The Narrative of Arthur Gordon Pym of Nantucket

Introduction

The Narrative of Arthur Gordon Pym of Nantucket, written in 1838, is the only complete novel by American writer Edgar Allan Poe. The work relates the tale of the young Arthur Gordon Pym, who stows away aboard a whaler called the Grampus. Various adventures and misadventures befall Pym, including shipwreck, mutiny, and cannibalism, before he is saved by the crew of the Jane Guy. Aboard this vessel, Pym and a sailor named Dirk Peters continue their adventures farther south. Docking on land, they encounter hostile, black-skinned natives before escaping back to the ocean. The novel ends abruptly as Pym and Peters continue toward the South Pole.

The story starts out as a fairly conventional adventure at sea, but it becomes increasingly strange and hard to classify. Poe, who intended to present a realistic story, was inspired by several real-life accounts of sea voyages, and drew heavily from J. N. Reynolds and referenced the Hollow Earth theory. He also drew from his own experiences at sea. Analyses of the novel often focus on possible autobiographical elements as well as its portrayal of race and the symbolism in the final lines of the work.
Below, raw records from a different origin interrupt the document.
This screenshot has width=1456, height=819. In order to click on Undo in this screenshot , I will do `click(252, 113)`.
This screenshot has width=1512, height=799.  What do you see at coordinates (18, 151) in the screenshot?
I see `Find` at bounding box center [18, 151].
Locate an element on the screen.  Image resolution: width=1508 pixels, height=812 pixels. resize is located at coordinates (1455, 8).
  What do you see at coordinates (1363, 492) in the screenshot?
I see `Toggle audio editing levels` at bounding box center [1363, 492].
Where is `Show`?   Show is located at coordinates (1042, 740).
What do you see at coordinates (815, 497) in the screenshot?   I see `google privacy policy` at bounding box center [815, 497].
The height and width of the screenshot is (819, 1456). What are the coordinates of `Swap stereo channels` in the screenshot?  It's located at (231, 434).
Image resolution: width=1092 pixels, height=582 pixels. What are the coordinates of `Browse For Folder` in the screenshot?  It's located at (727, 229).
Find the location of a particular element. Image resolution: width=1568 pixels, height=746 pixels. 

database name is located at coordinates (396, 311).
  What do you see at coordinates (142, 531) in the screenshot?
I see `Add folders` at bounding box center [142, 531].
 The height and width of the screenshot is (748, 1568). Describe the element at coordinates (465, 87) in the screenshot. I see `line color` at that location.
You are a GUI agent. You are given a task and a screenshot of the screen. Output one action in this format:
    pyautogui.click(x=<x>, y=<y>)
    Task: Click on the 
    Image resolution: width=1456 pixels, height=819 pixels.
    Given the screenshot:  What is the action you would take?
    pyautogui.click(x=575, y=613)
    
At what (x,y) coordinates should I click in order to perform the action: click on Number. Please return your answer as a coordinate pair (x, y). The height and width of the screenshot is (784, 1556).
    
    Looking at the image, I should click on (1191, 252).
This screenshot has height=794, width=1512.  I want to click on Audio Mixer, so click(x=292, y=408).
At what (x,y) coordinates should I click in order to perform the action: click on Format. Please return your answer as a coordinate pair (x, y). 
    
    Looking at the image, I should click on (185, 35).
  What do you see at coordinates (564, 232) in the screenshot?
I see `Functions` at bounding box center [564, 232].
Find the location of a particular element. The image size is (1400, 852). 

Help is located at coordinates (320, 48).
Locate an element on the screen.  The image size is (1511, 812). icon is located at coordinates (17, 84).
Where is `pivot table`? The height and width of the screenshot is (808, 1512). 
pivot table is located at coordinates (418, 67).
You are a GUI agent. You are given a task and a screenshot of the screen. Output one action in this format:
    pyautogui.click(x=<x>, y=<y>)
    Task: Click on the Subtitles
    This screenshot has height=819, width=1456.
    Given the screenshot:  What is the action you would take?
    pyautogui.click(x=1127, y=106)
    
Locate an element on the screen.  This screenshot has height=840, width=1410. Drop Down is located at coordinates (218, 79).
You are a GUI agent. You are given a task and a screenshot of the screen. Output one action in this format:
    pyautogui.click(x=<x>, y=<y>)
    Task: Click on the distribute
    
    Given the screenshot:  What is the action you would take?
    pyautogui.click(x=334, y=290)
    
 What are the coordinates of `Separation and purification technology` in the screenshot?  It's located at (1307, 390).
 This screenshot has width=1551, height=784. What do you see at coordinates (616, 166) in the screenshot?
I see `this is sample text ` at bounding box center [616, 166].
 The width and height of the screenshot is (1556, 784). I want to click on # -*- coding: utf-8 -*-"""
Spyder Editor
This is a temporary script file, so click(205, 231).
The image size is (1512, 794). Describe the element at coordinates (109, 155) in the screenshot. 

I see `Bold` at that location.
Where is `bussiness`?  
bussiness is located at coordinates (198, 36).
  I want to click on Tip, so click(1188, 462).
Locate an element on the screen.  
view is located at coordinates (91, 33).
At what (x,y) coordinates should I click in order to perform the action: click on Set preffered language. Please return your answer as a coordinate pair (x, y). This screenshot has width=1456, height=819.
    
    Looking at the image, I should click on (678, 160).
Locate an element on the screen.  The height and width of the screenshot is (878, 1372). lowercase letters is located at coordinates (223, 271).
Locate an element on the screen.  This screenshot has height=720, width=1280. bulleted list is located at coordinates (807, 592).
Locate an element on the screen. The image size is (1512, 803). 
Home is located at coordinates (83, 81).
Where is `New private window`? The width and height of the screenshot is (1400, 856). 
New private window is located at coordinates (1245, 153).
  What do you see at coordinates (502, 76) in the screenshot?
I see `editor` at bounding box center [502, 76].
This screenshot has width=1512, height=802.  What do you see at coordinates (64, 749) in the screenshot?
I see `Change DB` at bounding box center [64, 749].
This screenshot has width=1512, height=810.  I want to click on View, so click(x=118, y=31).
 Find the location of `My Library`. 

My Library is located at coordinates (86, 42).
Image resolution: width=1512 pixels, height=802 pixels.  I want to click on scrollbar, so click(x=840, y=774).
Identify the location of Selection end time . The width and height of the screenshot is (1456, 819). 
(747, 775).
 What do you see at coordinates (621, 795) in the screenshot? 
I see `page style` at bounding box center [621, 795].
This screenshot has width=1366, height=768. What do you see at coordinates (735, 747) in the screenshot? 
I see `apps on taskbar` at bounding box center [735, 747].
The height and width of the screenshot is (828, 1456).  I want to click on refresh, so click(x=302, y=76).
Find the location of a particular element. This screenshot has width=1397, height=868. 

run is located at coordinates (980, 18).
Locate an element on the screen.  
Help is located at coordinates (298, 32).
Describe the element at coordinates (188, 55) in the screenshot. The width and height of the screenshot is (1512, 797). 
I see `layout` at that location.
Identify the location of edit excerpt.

Difficulty in finding literary success early in his short story-writing career inspired Poe to pursue writing a longer work. A few serialized installments of The Narrative of Arthur Gordon Pym of Nantucket were first published in the Southern Literary Messenger, though never completed. The full novel was published in July 1838 in two volumes. Some critics responded negatively to the work for being too gruesome and for cribbing heavily from other works, while others praised its exciting adventures. Poe himself later called it "a very silly book". The novel later influenced Herman Melville and Jules Verne.